▶ _Work to complete_:
Each entry needs to be retyped exactly, with nothing added or dropped.

▶ _Data to examine_:
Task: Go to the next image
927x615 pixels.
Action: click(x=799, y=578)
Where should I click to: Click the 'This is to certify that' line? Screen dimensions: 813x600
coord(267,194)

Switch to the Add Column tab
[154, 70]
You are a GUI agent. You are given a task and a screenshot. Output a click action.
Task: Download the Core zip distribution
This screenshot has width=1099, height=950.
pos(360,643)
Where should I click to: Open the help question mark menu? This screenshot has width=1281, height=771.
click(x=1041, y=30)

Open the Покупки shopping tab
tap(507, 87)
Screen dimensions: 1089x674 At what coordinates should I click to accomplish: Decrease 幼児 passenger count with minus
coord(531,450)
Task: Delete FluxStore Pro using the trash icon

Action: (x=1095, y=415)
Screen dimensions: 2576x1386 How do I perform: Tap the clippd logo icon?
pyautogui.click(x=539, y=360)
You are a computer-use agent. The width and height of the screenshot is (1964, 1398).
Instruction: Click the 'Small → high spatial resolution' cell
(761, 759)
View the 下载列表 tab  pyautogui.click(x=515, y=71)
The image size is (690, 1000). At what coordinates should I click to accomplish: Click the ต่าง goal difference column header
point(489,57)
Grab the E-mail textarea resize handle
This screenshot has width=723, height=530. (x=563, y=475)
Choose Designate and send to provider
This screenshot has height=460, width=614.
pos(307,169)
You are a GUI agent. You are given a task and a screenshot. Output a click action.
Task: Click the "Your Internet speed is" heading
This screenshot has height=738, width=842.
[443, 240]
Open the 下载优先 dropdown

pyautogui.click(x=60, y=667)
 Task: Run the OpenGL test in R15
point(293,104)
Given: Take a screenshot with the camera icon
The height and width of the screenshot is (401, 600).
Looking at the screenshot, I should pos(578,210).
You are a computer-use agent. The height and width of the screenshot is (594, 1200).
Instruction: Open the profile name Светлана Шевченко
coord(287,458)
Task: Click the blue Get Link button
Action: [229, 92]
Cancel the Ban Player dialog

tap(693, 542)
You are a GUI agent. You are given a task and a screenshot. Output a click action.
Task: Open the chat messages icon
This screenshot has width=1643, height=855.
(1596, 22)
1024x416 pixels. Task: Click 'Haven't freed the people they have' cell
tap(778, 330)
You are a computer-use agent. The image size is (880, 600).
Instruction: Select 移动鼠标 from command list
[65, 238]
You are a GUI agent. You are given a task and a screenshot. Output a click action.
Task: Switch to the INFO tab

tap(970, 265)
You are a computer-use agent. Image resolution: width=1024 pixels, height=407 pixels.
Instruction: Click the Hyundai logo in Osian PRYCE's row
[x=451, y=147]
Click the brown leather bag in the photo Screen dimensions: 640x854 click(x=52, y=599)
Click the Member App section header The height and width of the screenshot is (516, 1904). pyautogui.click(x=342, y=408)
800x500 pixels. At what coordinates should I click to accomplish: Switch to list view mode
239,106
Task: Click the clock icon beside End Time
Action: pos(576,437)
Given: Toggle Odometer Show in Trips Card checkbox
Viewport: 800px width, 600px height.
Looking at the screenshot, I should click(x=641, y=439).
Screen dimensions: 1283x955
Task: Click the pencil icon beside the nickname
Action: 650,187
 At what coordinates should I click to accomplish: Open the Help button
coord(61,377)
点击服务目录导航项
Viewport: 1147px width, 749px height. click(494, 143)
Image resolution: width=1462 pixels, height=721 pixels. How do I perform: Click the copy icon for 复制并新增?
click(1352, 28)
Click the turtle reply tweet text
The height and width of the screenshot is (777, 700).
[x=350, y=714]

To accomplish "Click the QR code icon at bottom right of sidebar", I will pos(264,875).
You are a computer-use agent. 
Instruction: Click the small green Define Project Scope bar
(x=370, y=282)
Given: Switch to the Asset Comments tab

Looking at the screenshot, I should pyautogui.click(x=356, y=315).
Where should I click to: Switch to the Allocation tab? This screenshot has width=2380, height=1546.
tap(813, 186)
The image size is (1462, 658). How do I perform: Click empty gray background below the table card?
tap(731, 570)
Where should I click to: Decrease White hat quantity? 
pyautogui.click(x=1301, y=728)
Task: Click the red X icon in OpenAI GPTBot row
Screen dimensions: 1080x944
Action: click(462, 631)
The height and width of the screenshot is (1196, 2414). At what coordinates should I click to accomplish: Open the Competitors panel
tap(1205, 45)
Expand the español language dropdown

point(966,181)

▶ _Solution to this exercise_:
Task: Go to the next image
927x615 pixels.
Action: click(x=799, y=578)
Where should I click to: Click the 'This is to certify that' line? Screen dimensions: 813x600
coord(267,194)

Switch to the Add Column tab
[154, 70]
You are a GUI agent. You are given a task and a screenshot. Output a click action.
Task: Download the Core zip distribution
This screenshot has width=1099, height=950.
pos(360,643)
Where should I click to: Open the help question mark menu? This screenshot has width=1281, height=771.
click(x=1041, y=30)

Open the Покупки shopping tab
tap(507, 87)
Screen dimensions: 1089x674 At what coordinates should I click to accomplish: Decrease 幼児 passenger count with minus
coord(531,450)
Task: Delete FluxStore Pro using the trash icon

Action: (x=1095, y=415)
Screen dimensions: 2576x1386 How do I perform: Tap the clippd logo icon?
pyautogui.click(x=539, y=360)
You are a computer-use agent. The width and height of the screenshot is (1964, 1398).
Instruction: Click the 'Small → high spatial resolution' cell
(761, 759)
View the 下载列表 tab  pyautogui.click(x=515, y=71)
The image size is (690, 1000). At what coordinates should I click to accomplish: Click the ต่าง goal difference column header
point(489,57)
Grab the E-mail textarea resize handle
This screenshot has width=723, height=530. (x=563, y=475)
Choose Designate and send to provider
This screenshot has height=460, width=614.
pos(307,169)
You are a GUI agent. You are given a task and a screenshot. Output a click action.
Task: Click the "Your Internet speed is" heading
This screenshot has height=738, width=842.
[443, 240]
Open the 下载优先 dropdown

pyautogui.click(x=60, y=667)
 Task: Run the OpenGL test in R15
point(293,104)
Given: Take a screenshot with the camera icon
The height and width of the screenshot is (401, 600).
Looking at the screenshot, I should pos(578,210).
You are a computer-use agent. The height and width of the screenshot is (594, 1200).
Instruction: Open the profile name Светлана Шевченко
coord(287,458)
Task: Click the blue Get Link button
Action: [229, 92]
Cancel the Ban Player dialog

tap(693, 542)
You are a GUI agent. You are given a task and a screenshot. Output a click action.
Task: Open the chat messages icon
This screenshot has width=1643, height=855.
(1596, 22)
1024x416 pixels. Task: Click 'Haven't freed the people they have' cell
tap(778, 330)
You are a computer-use agent. The image size is (880, 600).
Instruction: Select 移动鼠标 from command list
[65, 238]
You are a GUI agent. You are given a task and a screenshot. Output a click action.
Task: Switch to the INFO tab

tap(970, 265)
You are a computer-use agent. Image resolution: width=1024 pixels, height=407 pixels.
Instruction: Click the Hyundai logo in Osian PRYCE's row
[x=451, y=147]
Click the brown leather bag in the photo Screen dimensions: 640x854 click(x=52, y=599)
Click the Member App section header The height and width of the screenshot is (516, 1904). pyautogui.click(x=342, y=408)
800x500 pixels. At what coordinates should I click to accomplish: Switch to list view mode
239,106
Task: Click the clock icon beside End Time
Action: pos(576,437)
Given: Toggle Odometer Show in Trips Card checkbox
Viewport: 800px width, 600px height.
Looking at the screenshot, I should click(x=641, y=439).
Screen dimensions: 1283x955
Task: Click the pencil icon beside the nickname
Action: 650,187
 At what coordinates should I click to accomplish: Open the Help button
coord(61,377)
点击服务目录导航项
Viewport: 1147px width, 749px height. click(494, 143)
Image resolution: width=1462 pixels, height=721 pixels. How do I perform: Click the copy icon for 复制并新增?
click(1352, 28)
Click the turtle reply tweet text
The height and width of the screenshot is (777, 700).
[x=350, y=714]

To accomplish "Click the QR code icon at bottom right of sidebar", I will pos(264,875).
You are a computer-use agent. 
Instruction: Click the small green Define Project Scope bar
(x=370, y=282)
Given: Switch to the Asset Comments tab

Looking at the screenshot, I should pyautogui.click(x=356, y=315).
Where should I click to: Switch to the Allocation tab? This screenshot has width=2380, height=1546.
tap(813, 186)
The image size is (1462, 658). How do I perform: Click empty gray background below the table card?
tap(731, 570)
Where should I click to: Decrease White hat quantity? 
pyautogui.click(x=1301, y=728)
Task: Click the red X icon in OpenAI GPTBot row
Screen dimensions: 1080x944
Action: click(462, 631)
The height and width of the screenshot is (1196, 2414). At what coordinates should I click to accomplish: Open the Competitors panel
tap(1205, 45)
Expand the español language dropdown

point(966,181)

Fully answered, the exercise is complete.